- BRIEF -
Below are records; reproduce exactly the lines from the one containing "The width and height of the screenshot is (2038, 1090)." through the end, both included, and only those.
___ SOURCE MATERIAL
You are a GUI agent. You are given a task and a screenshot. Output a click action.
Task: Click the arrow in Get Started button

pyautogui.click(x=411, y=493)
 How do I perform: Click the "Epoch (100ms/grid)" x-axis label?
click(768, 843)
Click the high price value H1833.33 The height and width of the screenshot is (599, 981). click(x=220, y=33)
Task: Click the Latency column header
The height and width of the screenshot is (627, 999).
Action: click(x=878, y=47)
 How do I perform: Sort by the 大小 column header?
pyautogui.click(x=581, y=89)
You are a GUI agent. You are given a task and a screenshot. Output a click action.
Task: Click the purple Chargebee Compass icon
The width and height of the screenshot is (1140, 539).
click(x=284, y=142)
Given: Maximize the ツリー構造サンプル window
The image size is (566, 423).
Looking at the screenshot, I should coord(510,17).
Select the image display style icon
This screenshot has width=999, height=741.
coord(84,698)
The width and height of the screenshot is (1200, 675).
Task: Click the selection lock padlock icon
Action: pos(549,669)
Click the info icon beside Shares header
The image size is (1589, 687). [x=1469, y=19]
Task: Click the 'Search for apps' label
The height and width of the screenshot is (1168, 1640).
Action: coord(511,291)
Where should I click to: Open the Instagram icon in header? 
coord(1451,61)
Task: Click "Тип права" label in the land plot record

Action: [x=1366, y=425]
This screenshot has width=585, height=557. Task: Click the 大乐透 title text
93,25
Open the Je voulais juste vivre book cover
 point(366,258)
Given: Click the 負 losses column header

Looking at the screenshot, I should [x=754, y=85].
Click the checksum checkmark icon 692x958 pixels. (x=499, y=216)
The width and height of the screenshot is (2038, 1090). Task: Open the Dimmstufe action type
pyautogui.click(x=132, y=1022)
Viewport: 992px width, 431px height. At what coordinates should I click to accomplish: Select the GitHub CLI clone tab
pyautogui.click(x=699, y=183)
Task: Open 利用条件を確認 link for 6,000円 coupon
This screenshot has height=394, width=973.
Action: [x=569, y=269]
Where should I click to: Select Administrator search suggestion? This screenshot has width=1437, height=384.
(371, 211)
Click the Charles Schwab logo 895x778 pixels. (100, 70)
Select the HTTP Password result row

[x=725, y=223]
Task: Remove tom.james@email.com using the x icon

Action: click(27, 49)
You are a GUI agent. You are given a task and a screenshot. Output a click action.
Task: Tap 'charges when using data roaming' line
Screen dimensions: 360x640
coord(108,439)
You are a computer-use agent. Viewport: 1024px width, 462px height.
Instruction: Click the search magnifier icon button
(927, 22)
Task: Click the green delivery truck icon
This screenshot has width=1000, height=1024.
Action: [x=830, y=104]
______
- EXERCISE SOLUTION -
The width and height of the screenshot is (2038, 1090). Task: Open the Dimmstufe action type
pyautogui.click(x=132, y=1022)
Viewport: 992px width, 431px height. At what coordinates should I click to accomplish: Select the GitHub CLI clone tab
pyautogui.click(x=699, y=183)
Task: Open 利用条件を確認 link for 6,000円 coupon
This screenshot has height=394, width=973.
Action: [x=569, y=269]
Where should I click to: Select Administrator search suggestion? This screenshot has width=1437, height=384.
(371, 211)
Click the Charles Schwab logo 895x778 pixels. (100, 70)
Select the HTTP Password result row

[x=725, y=223]
Task: Remove tom.james@email.com using the x icon

Action: click(27, 49)
You are a GUI agent. You are given a task and a screenshot. Output a click action.
Task: Tap 'charges when using data roaming' line
Screen dimensions: 360x640
coord(108,439)
You are a computer-use agent. Viewport: 1024px width, 462px height.
Instruction: Click the search magnifier icon button
(927, 22)
Task: Click the green delivery truck icon
This screenshot has width=1000, height=1024.
Action: [x=830, y=104]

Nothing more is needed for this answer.